Thursday, 17 April 2008

Fun with statistics

Before I moved here, I spent a lot of time researching stats on New Zealand vs. America, Wellington vs. Berkeley, etc. Statistics may be cold and sterile, but my imagination can fill in the details, and the picture that emerged in my mind with reguards to New Zealand made me really excited. How could we NOT try to emigrate? I have lost the Word file I used to keep of such statistics, but in my internet wanderings on this rainy morning, curled up on the couch under a down comforter, I came up with a comparison of NZ vs USA murder rates, and I couldn't help but brag a little.

NZ Police statistics
put the national murder rate at 1 offence per 100,000 people per year
Wikipedia puts the USA national murder rate at 5.6 offences per 100,000 people per year

That's a total of just forty-five murders annually in New Zealand, most of them in Auckalnd. So I feel just a little bit justified that I feel so safe walking through any part of Wellington by myself at night. I sometimes wonder if my inherent feeling of safety in this country is partially due to some naive notion that New Zealand is full of nothing but nice friendly people. But now I know that on a purely statistical level, I have less to fear.
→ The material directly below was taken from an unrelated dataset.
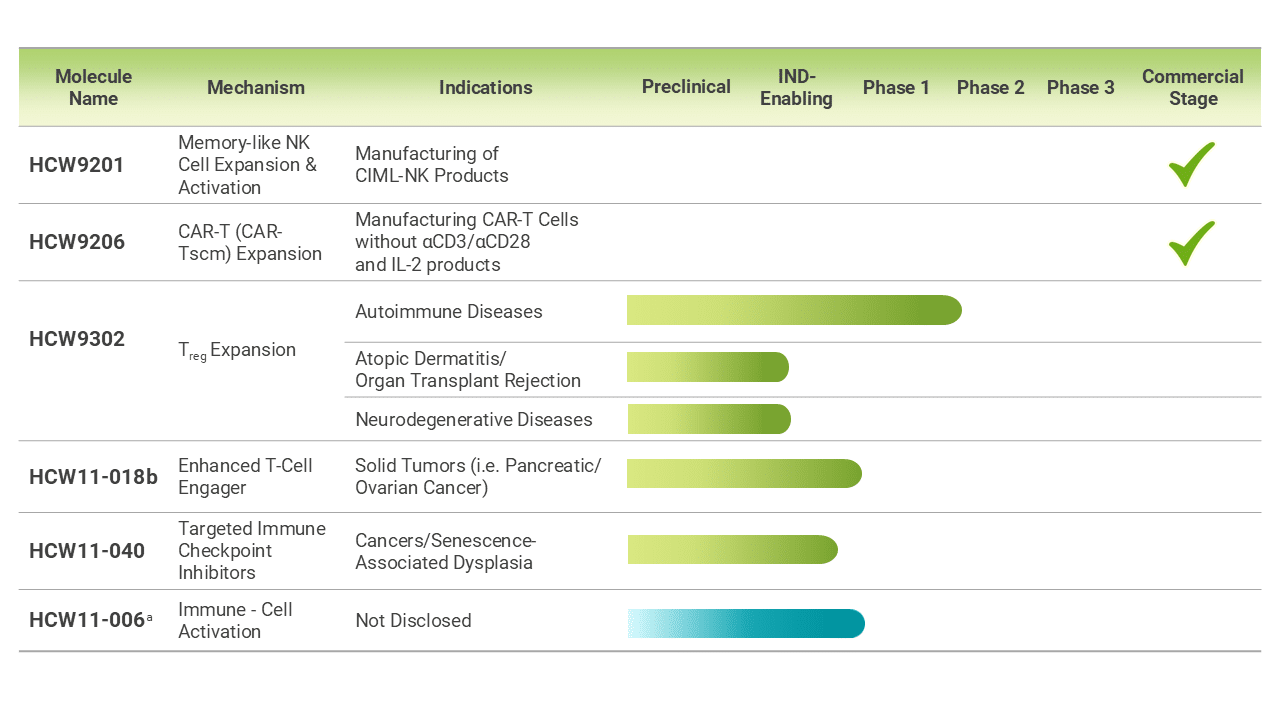Select the Mechanism column header

[256, 88]
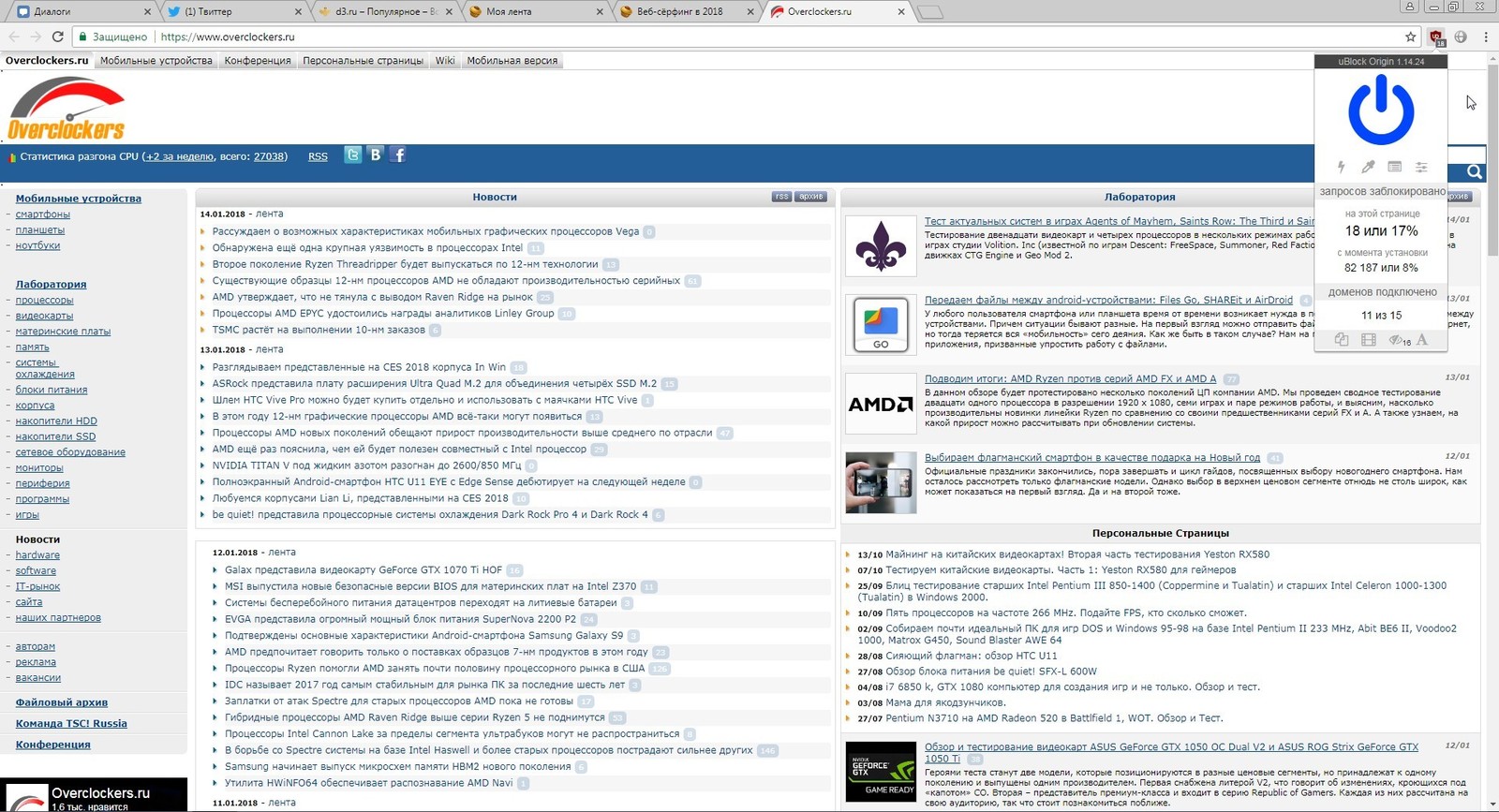Click the uBlock element zapper lightning icon
Viewport: 1499px width, 812px height.
tap(1341, 167)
There's no constitutional right to carry a handgun around here, though the New Zealand bill of rights, drafted just eighteen years ago, is by my reckoning a more comprehensive document. But I digress...

The other day I was listening to NPR, as I do, and heard mention that US gas prices at the pump have risen 80% in the last year. It got me thinking how out of touch with those on-the-ground issues I really have become since I left America. I've been hearing about the financial crisis by little pieces here and there, my parents having to scale back their little business in Hawaii, a friend here and there trying to sell their home and finding it's gone down in value beyond anything they could have predicted. And here's another piece to add to the picture. When I left California last April, the average gas price was $3.25, today it is $3.85, which means in my little area of the San Francisco Bay, there are no doubt pumps selling gas at over $4.00. What does it all mean? We will have to wait and see. I recall us fancy liberal types asking ourselves how high the prices would have to get before folks sold their cars and started using public transit. four dollars? five? We may find out soon. This handy website has among other things, a historic gas price graph that you can fiddle with. I put in California, then I put in Hawaii, but what really gave me a shock is when I ticked the "add crude oil prices" box. I saw a third line soaring high above the other two, where historically it has kept pace with prices at the pump. I don't know where this is heading, but it sure as hell isn't sustainable.